- **REQUIRED WORK**
Search the records for the string "width" and copy every line in which it appears.

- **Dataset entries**

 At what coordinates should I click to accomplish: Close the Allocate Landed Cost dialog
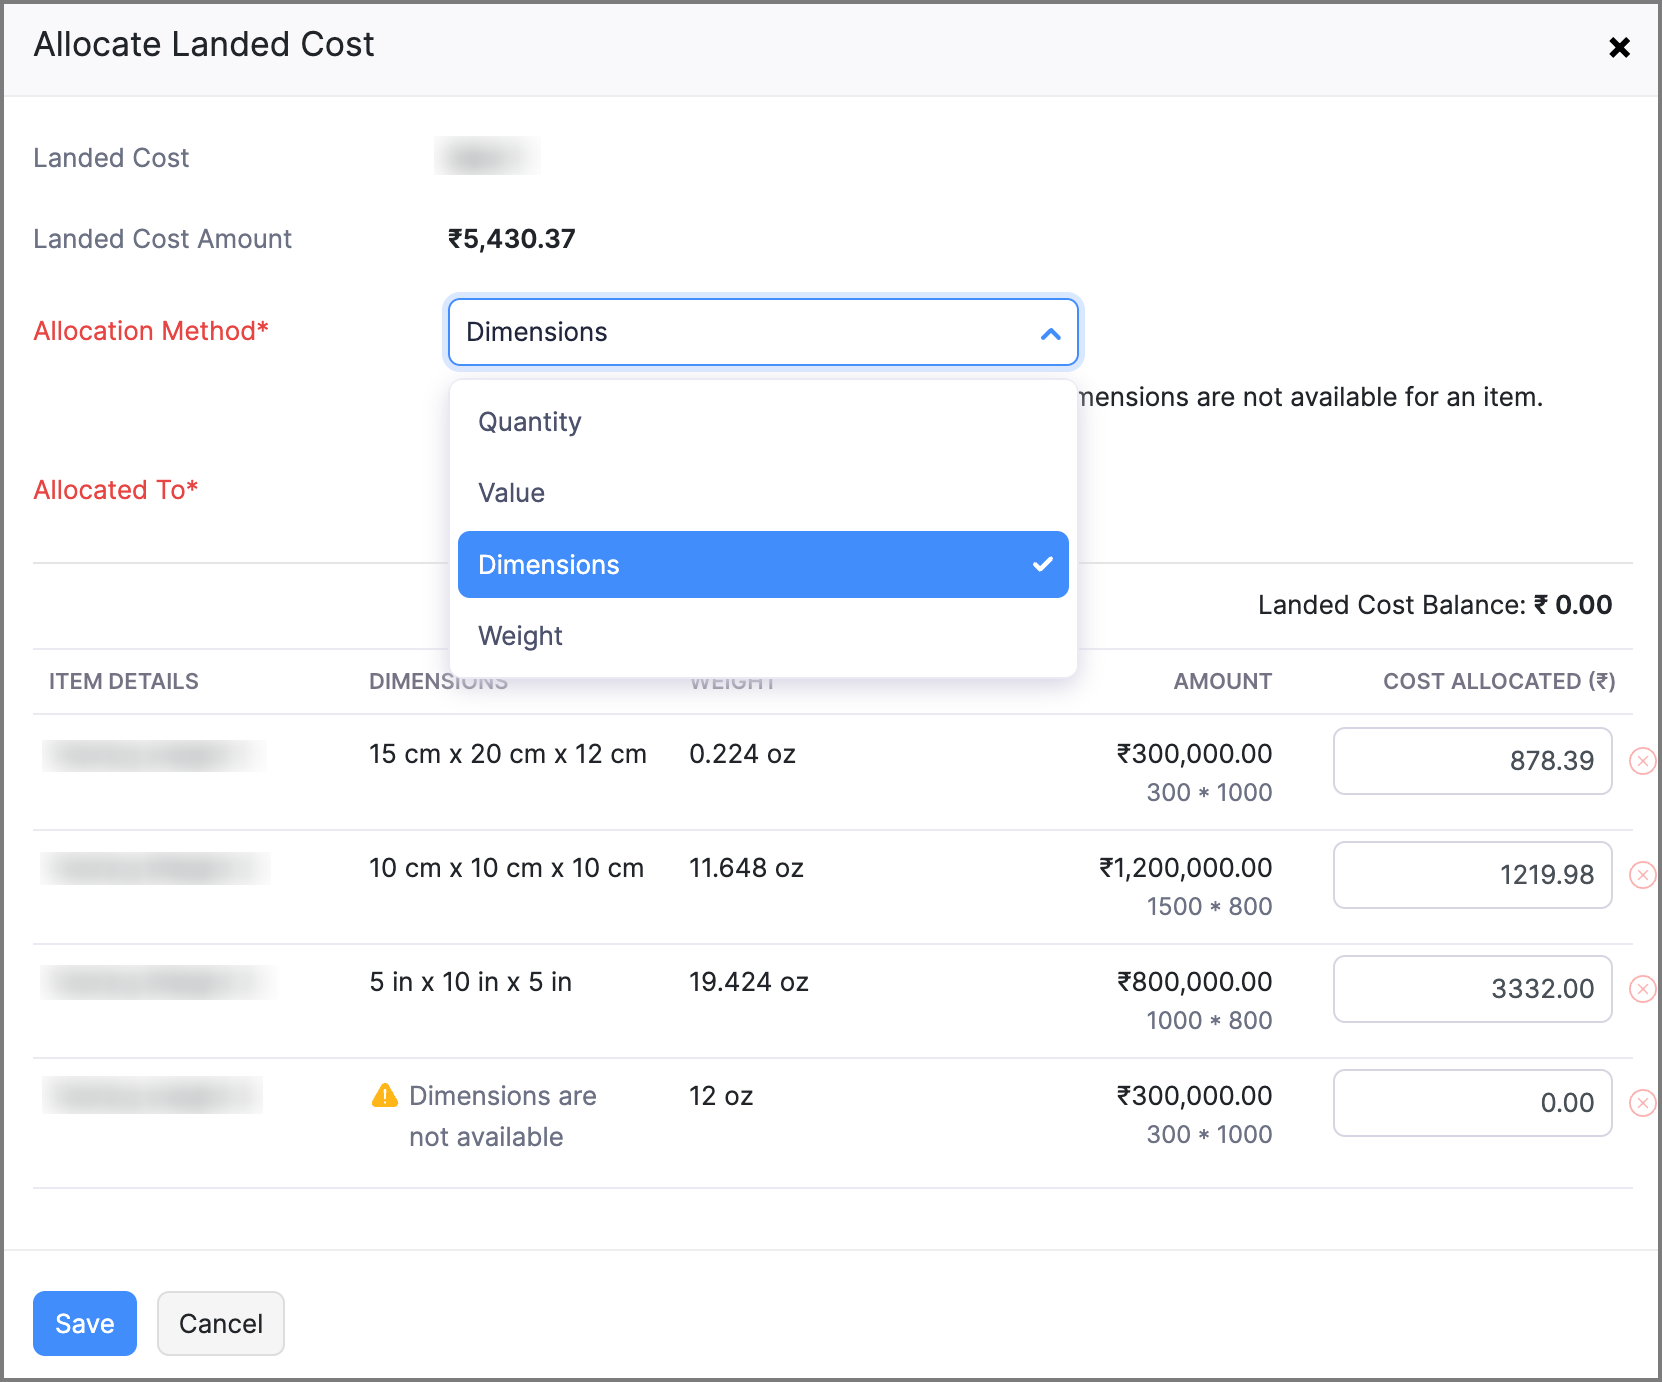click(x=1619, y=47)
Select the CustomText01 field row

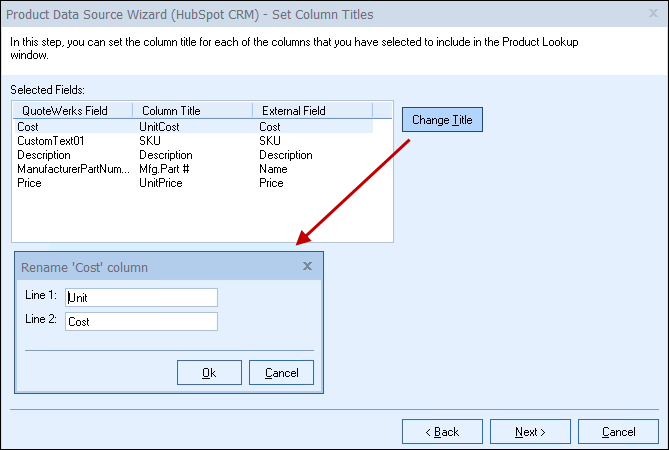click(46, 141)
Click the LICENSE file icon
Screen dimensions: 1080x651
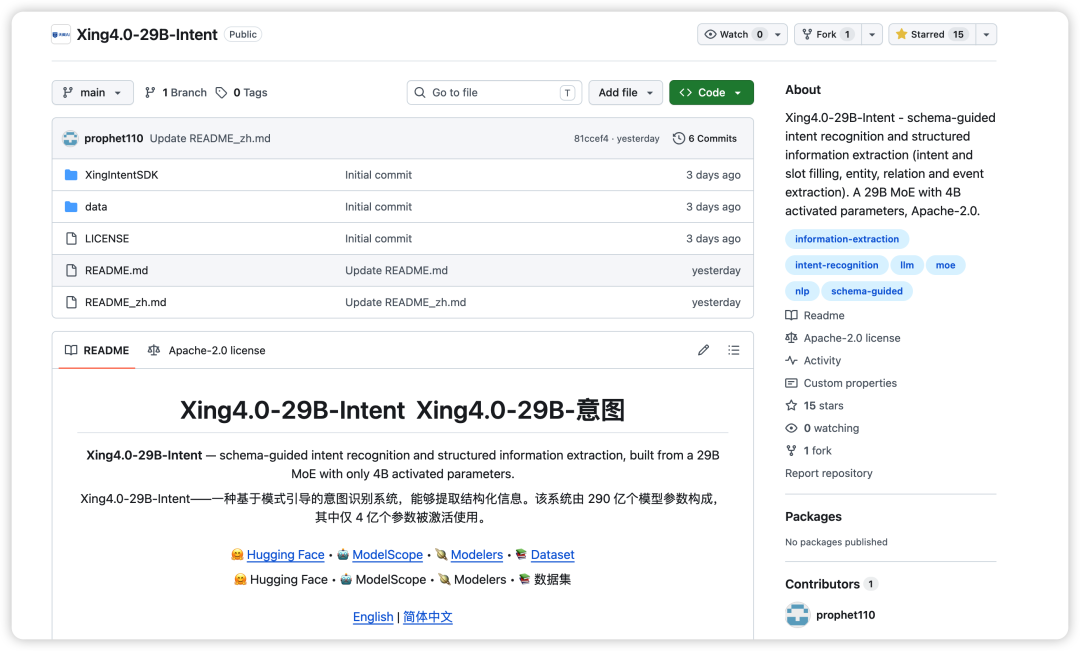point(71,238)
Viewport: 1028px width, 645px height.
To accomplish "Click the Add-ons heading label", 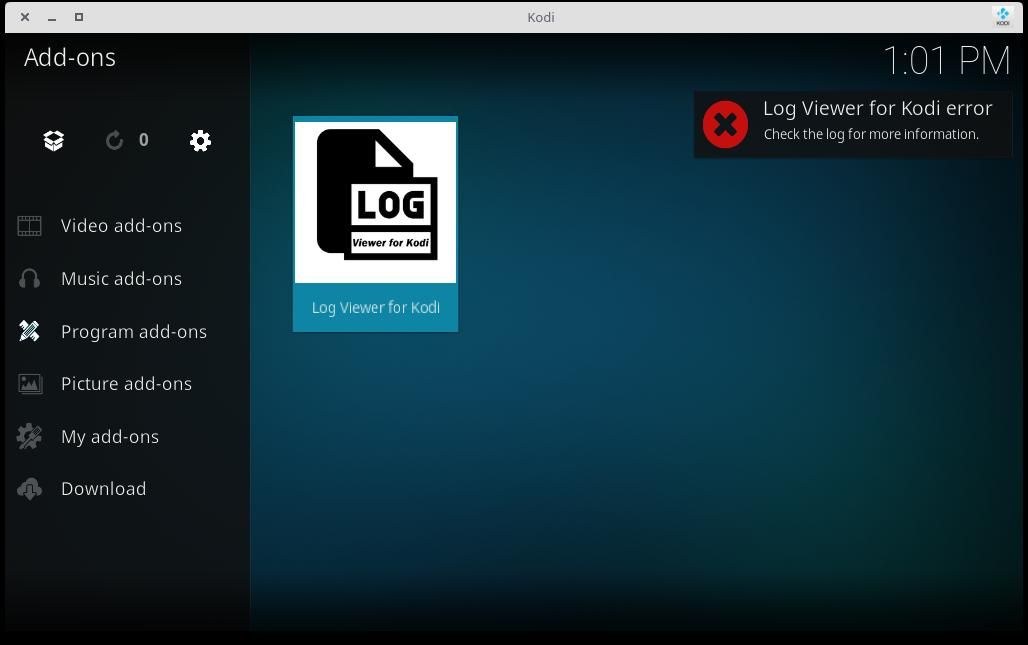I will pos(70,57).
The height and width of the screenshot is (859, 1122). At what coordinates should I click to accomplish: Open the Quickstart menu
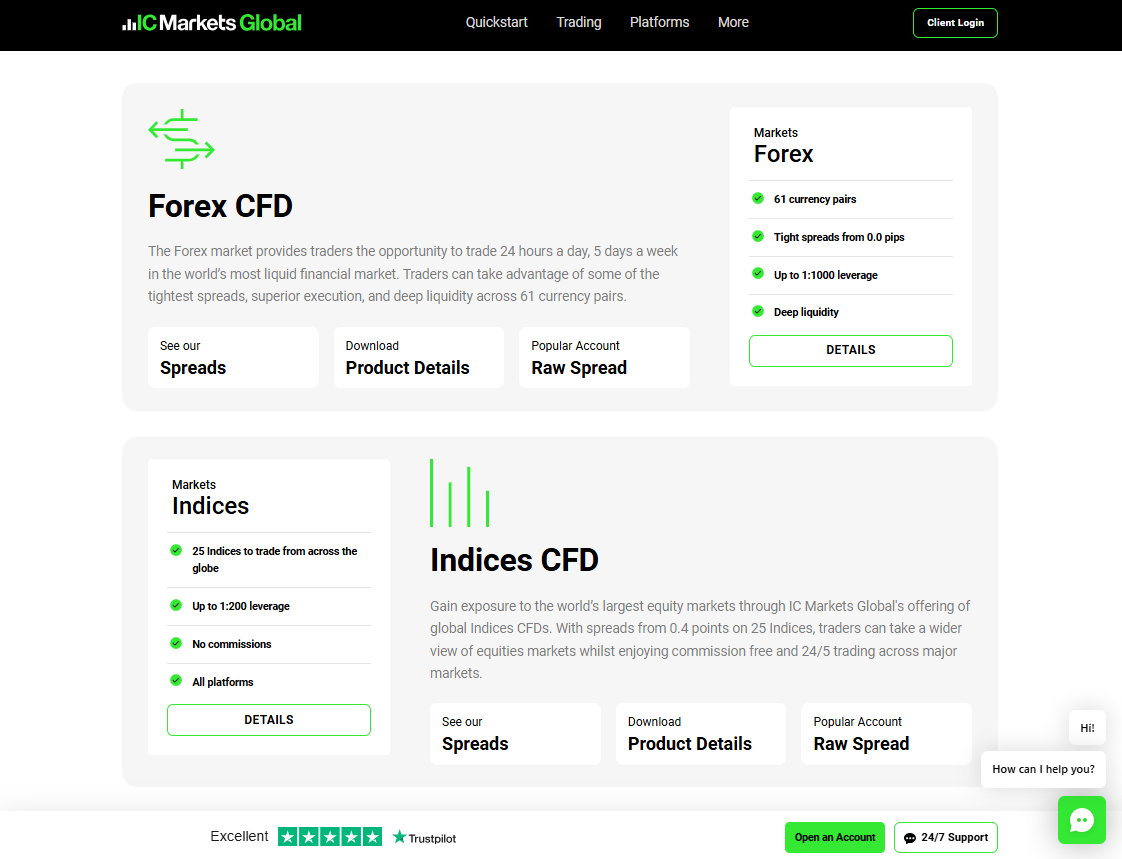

- **ANSWER BELOW**
Viewport: 1028px width, 645px height.
The height and width of the screenshot is (859, 1122). At what coordinates should I click to accomplish: Open the Quickstart menu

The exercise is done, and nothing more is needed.